Life is too short for you and your dog not to wear cool socks.

Wednesday, February 17, 2010

Life is too short...


Life is too short to...
forget your colors.

I started attending a young adult grief group. Today during the first session we made beads out of clay that hardens when you put it in the oven. The directions were to pick three colors:
1) One color for yourself.
2) One color for your loved one.
3) One color for a memory or feeling you had with your loved one.

I ended up picking orange for me (just because I like orange) a deep blue for Micah (because it reminded me of a shirt he wore) and yellow for happiness (which I always felt around him!) Next I twisted the colors together and pinched and rolled off pieces until they became marble-like beads.

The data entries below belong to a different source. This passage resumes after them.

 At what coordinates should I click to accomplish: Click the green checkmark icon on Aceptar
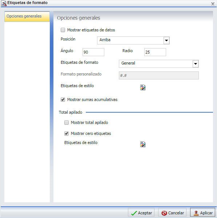pos(134,213)
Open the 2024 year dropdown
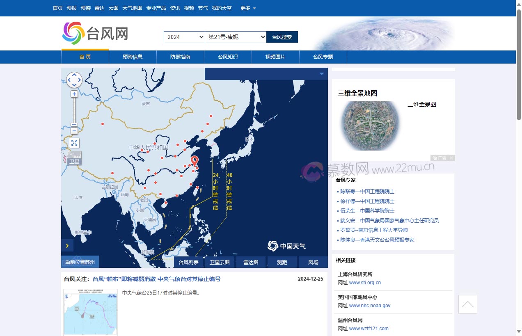 pos(184,37)
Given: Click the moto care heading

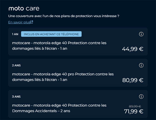Looking at the screenshot, I should pos(24,8).
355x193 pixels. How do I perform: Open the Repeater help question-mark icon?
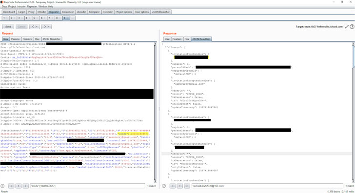coord(352,27)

I like my bracelet because the simplicity seems to speak louder than any grief book I've read--and hey, I've read a lot. Although you can see each color in the bead, it would be almost impossible to separate one from another--because at that point they are so intertwined and meshed together that they become one whole entity.
In other words, when you love someone, and more so when you lose a person you love, your experiences and memories of that person become so entangled with you that they actually become a part of you. It would be impossible to just plain extract the parts of Micah out of my life, because they've become so ingrained into who I am now. Slightly cheesy, yes, but whatever, I still love it.

Later this evening after cooking the beads, I added my own touch: I sewed on a ribbon that I wore in my hair to Masquerade when Micah and I went as a German couple. I don't know if I'll actually wear my bracelet, but I'm into simple yet meaningful crafts like this these days.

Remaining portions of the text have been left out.